Dataset entries
BEGIN

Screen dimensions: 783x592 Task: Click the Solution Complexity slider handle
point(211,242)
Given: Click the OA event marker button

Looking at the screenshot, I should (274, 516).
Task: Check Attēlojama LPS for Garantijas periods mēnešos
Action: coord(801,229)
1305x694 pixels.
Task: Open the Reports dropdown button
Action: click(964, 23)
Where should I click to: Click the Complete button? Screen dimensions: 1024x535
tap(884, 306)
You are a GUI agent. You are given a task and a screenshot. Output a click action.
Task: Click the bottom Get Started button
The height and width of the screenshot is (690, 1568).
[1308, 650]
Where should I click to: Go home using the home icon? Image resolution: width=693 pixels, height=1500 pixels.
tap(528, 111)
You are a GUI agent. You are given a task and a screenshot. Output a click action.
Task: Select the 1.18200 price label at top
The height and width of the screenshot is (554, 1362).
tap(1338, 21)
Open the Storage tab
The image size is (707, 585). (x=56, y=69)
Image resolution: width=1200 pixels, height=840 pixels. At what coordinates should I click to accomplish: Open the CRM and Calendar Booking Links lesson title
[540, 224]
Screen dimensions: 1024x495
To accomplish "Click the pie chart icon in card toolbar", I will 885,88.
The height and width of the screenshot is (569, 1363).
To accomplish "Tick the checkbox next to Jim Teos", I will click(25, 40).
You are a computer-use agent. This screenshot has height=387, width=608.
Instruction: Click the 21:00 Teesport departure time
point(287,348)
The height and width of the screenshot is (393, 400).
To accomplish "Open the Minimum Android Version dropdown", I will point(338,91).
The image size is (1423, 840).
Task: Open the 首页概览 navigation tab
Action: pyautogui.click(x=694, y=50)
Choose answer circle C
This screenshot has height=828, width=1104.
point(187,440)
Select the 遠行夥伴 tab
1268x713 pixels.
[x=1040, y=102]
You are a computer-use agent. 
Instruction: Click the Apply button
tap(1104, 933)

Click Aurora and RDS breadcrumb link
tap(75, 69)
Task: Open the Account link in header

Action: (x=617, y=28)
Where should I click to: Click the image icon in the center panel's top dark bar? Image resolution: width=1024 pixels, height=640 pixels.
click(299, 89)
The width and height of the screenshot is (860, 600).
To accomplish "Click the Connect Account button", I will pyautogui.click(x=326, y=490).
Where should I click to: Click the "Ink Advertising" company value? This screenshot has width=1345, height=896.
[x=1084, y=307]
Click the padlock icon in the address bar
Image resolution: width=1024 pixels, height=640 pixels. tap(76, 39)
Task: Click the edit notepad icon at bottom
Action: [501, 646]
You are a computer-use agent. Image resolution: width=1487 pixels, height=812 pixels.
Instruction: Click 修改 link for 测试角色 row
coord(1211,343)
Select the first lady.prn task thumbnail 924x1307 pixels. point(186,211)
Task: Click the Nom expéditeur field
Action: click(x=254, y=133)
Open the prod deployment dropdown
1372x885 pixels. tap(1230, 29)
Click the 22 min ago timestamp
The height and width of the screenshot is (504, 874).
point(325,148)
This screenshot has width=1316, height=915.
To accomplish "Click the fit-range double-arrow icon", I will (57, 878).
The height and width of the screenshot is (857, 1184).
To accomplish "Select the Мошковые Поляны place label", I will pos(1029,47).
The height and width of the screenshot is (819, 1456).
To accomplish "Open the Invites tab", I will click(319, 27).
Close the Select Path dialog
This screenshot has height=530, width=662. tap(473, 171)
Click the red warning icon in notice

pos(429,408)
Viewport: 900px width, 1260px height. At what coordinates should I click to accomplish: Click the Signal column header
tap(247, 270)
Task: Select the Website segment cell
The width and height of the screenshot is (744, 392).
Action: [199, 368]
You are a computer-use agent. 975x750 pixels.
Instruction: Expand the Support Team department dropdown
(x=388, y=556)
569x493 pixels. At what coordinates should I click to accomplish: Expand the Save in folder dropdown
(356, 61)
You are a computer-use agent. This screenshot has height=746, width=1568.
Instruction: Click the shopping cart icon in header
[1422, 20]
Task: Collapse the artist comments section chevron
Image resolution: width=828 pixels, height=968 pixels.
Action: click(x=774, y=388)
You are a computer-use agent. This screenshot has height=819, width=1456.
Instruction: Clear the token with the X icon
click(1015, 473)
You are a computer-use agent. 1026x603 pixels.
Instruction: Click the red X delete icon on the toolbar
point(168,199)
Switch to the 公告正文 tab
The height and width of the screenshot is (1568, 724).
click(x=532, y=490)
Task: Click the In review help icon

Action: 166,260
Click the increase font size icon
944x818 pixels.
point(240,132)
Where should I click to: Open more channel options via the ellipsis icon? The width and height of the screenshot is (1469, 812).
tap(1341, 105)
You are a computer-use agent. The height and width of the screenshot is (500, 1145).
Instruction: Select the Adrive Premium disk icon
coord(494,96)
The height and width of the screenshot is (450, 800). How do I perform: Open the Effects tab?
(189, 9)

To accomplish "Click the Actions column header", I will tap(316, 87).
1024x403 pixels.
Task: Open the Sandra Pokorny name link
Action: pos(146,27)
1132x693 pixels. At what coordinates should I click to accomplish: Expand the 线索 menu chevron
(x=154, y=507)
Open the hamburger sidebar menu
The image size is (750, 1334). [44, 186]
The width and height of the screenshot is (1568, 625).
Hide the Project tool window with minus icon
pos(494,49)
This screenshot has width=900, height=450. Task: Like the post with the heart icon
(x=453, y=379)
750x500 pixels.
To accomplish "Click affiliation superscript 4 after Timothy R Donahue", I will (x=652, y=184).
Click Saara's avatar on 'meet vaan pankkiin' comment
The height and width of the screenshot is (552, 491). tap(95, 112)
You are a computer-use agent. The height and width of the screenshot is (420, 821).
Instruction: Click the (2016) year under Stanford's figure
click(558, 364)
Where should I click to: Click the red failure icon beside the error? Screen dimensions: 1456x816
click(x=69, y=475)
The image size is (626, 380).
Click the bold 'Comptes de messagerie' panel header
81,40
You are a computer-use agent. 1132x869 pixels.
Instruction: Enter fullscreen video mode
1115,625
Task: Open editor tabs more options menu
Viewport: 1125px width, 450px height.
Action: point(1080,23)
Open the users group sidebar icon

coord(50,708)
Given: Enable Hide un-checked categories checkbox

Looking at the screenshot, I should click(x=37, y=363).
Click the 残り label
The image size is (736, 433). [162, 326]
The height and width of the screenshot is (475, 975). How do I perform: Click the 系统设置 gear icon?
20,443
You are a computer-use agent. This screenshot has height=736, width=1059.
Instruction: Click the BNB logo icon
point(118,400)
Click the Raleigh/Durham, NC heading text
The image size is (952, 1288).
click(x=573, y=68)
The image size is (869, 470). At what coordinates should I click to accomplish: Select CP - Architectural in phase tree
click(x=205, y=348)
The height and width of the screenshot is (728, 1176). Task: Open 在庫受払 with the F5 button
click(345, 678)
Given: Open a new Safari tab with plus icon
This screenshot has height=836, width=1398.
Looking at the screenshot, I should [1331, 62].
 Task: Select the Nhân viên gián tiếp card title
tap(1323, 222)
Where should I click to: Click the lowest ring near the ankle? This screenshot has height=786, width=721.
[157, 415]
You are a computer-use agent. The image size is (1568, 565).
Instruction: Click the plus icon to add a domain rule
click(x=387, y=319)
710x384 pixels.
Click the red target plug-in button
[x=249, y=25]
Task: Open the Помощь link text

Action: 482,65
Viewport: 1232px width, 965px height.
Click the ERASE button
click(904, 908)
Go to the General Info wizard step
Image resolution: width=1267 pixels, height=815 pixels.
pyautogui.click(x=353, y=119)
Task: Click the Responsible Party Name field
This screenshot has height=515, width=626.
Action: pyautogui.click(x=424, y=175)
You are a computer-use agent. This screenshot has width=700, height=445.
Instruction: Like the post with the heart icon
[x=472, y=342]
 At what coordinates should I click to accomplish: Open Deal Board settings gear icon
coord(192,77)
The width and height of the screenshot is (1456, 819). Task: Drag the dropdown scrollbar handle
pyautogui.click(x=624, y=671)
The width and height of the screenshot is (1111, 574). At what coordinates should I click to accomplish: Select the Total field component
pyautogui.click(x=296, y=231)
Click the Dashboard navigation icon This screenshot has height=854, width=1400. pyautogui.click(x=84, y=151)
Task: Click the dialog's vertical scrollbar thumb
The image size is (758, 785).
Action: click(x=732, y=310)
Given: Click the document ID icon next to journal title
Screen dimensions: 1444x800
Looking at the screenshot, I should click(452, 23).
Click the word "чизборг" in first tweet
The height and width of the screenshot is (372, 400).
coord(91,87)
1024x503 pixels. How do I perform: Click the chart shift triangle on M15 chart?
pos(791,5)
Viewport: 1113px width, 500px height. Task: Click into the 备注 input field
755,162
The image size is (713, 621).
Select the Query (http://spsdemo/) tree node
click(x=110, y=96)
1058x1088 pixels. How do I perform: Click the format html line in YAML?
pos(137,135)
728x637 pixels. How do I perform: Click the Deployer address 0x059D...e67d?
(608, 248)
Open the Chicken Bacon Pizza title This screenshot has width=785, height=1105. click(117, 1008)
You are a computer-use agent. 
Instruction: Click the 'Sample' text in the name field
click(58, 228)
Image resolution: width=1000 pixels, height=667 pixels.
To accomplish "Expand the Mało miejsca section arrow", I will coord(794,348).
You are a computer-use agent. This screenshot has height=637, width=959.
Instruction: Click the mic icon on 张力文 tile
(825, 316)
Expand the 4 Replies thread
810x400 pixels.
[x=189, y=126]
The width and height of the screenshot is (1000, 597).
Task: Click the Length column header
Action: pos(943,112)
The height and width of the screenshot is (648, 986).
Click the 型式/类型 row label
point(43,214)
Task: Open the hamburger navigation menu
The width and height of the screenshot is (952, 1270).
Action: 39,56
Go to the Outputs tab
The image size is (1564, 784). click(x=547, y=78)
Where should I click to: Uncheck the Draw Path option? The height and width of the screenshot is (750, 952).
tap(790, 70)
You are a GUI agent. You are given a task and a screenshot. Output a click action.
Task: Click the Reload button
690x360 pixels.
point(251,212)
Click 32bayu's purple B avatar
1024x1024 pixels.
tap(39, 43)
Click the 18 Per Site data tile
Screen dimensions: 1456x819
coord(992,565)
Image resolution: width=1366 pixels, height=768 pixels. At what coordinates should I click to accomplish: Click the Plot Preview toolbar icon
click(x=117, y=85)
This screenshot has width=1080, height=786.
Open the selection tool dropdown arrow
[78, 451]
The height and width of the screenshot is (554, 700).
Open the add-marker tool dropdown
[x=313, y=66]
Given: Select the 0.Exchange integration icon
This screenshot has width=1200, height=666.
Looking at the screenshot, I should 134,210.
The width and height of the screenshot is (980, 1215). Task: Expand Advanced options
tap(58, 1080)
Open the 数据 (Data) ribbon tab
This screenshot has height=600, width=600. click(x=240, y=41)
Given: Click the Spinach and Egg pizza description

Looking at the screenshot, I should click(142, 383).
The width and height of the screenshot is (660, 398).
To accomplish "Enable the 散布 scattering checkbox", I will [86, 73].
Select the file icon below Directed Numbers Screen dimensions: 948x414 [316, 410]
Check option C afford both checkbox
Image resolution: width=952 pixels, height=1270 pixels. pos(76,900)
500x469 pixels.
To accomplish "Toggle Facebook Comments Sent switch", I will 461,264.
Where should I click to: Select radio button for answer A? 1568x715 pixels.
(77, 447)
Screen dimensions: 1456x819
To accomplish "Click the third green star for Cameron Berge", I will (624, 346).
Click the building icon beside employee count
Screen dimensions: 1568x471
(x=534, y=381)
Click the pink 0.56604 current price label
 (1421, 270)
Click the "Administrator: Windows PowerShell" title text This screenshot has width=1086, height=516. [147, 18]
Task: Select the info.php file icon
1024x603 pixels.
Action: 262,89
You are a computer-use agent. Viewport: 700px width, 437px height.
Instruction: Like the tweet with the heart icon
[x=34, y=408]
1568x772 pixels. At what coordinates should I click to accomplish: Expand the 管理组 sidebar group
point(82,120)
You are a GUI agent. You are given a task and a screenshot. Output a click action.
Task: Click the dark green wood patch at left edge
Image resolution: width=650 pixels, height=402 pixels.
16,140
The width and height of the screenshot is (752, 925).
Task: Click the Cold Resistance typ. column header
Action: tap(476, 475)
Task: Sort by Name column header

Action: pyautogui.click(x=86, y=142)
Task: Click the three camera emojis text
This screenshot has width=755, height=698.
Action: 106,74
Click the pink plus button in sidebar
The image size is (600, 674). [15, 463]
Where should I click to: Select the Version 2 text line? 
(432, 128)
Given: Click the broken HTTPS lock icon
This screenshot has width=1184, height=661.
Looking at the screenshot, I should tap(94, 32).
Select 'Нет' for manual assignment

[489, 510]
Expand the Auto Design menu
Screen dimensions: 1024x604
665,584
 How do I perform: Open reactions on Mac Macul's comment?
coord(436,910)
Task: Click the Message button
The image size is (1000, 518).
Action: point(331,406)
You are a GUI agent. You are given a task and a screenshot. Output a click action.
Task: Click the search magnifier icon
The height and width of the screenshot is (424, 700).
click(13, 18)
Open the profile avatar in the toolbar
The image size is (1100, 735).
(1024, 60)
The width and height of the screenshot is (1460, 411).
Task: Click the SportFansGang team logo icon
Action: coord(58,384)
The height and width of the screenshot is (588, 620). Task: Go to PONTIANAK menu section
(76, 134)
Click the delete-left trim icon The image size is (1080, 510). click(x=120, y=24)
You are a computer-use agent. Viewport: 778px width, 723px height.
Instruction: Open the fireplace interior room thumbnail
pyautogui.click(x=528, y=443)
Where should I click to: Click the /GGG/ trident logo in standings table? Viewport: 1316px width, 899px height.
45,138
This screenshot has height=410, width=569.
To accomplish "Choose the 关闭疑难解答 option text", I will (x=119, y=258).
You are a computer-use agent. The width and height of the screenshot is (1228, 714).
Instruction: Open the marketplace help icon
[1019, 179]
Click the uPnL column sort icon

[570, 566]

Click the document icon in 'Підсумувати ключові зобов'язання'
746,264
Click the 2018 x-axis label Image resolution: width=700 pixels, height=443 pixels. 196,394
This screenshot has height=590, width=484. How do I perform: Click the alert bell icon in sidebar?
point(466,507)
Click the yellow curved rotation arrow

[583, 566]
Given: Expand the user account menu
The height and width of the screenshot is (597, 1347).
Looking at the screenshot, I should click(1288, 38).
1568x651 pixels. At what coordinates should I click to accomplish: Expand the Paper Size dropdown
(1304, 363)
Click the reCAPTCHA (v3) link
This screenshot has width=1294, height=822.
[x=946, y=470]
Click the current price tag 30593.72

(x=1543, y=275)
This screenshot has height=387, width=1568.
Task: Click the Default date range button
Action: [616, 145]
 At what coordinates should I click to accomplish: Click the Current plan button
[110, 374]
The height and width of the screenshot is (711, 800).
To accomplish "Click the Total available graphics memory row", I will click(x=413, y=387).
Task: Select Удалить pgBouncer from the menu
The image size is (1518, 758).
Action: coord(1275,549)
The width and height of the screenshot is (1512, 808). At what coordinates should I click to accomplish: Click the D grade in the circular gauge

END

→ **Task instructions**: The response must contain each line above that holds the string "green".

→ **Response to this task**:
To accomplish "Click the third green star for Cameron Berge", I will (624, 346).
Task: Click the dark green wood patch at left edge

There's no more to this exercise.